_About this exercise_.
Return copies of the lines below that mention "icon".

_Dataset_.
###
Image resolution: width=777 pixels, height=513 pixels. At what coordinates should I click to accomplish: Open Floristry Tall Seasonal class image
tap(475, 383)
###
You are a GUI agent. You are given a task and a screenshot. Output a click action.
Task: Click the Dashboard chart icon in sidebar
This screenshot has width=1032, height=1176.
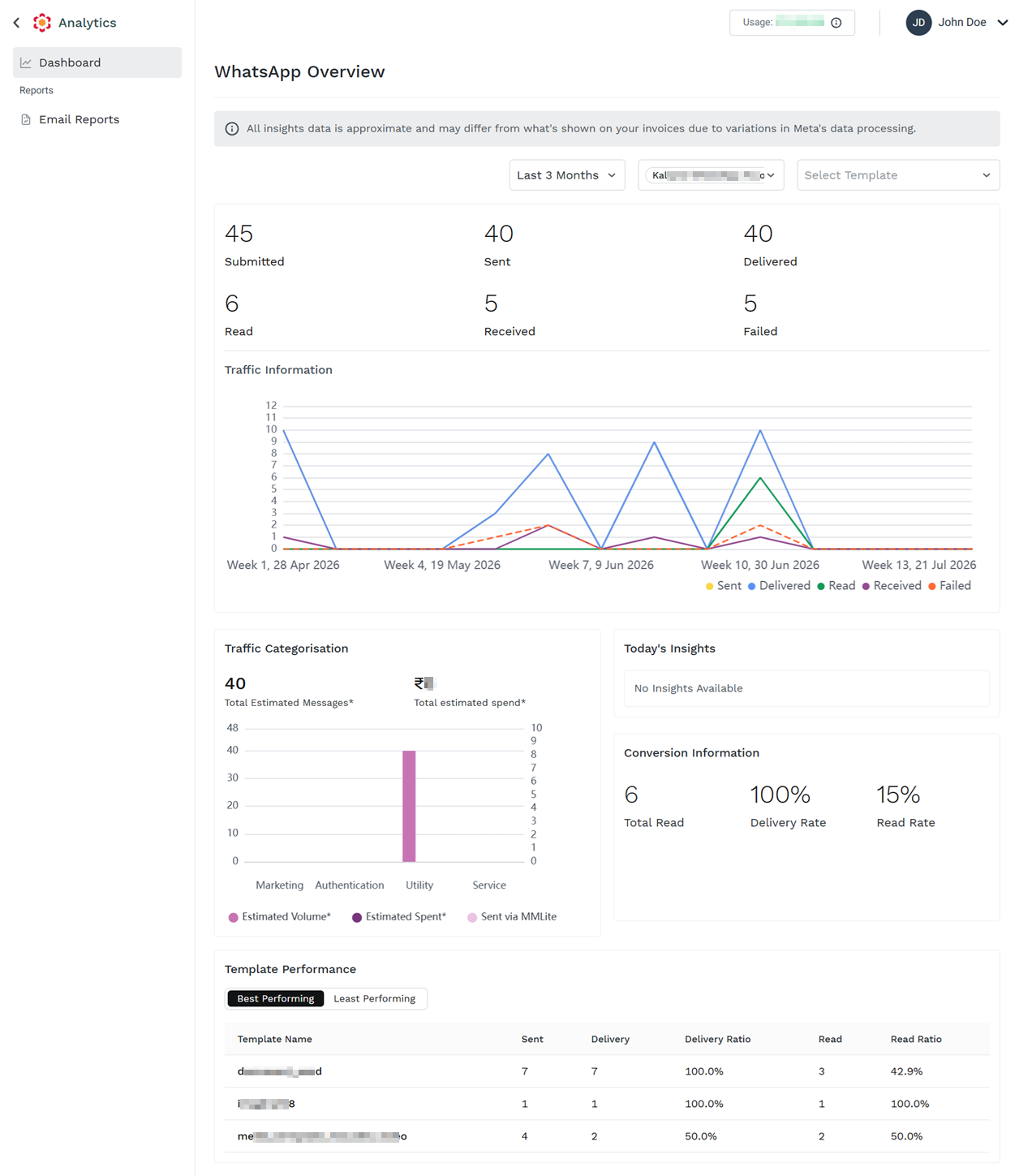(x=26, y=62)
###
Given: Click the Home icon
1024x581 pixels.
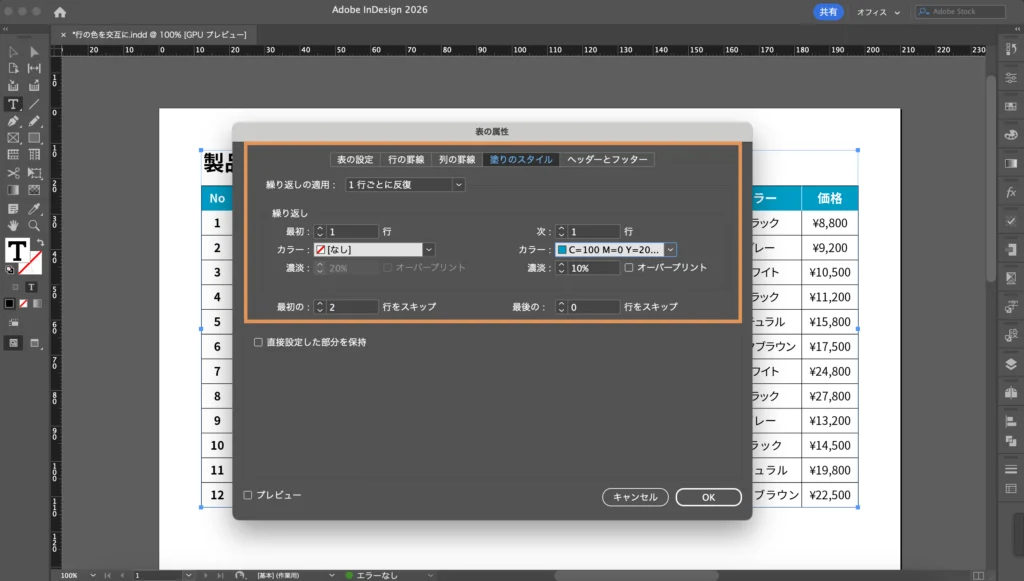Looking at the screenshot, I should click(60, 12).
###
_Finished task_.
Task: Click the Dashboard chart icon in sidebar
Given: Click the Home icon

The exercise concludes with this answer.